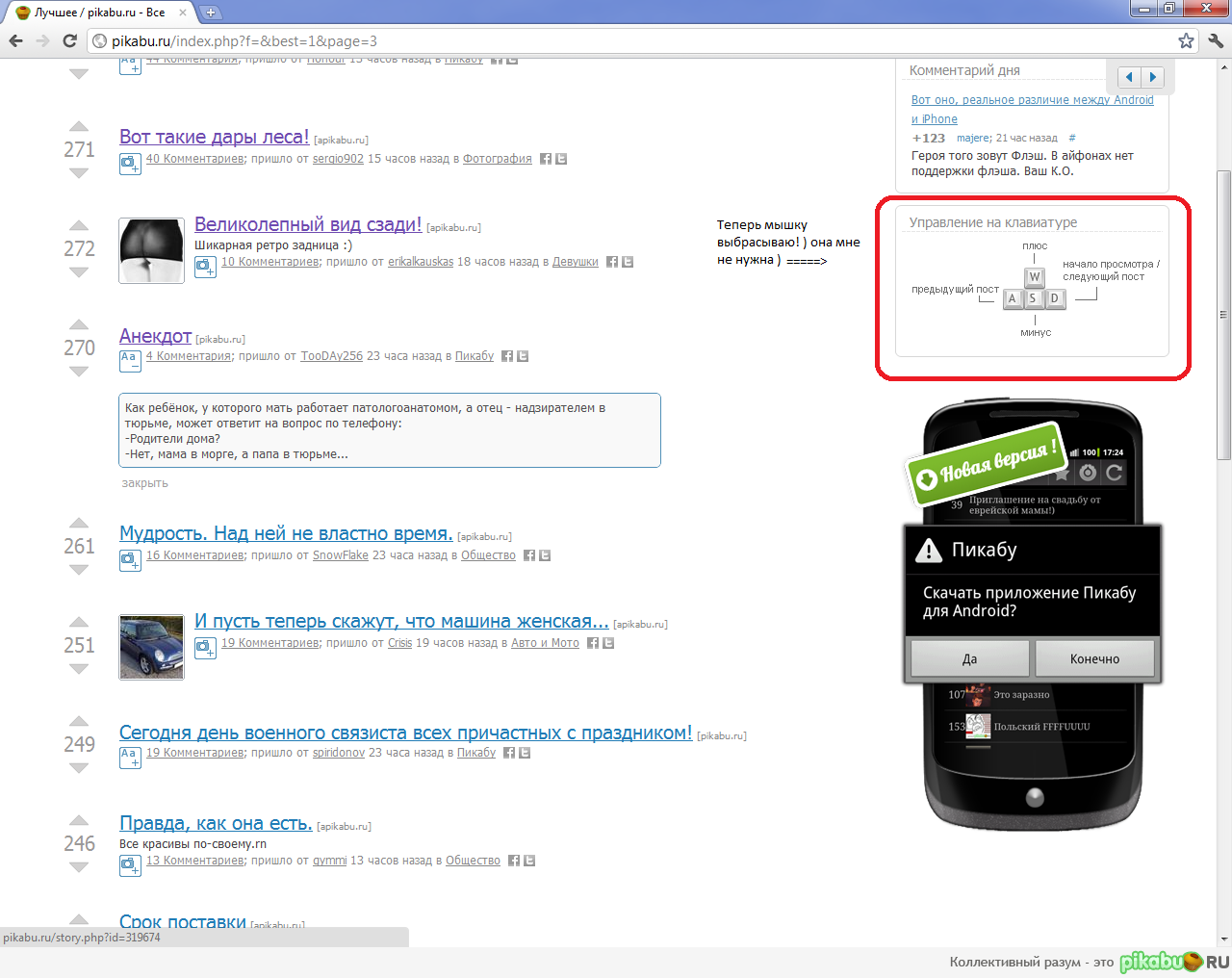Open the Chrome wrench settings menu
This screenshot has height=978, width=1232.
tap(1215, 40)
==============================
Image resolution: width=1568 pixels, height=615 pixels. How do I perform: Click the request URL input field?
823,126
==============================
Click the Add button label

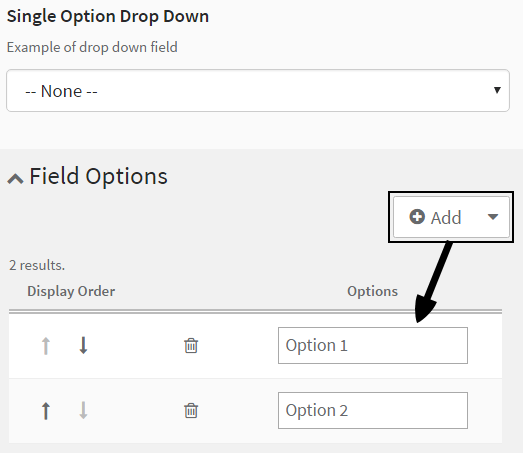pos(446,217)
==============================
(Exercise instructions): Which lines of the data above contain the string "height"? Return each such line in full, treating uppercase and lowercase as different.

(Task result):
This screenshot has height=978, width=1232.
Image resolution: width=1568 pixels, height=615 pixels. How do I perform: Click the request URL input field?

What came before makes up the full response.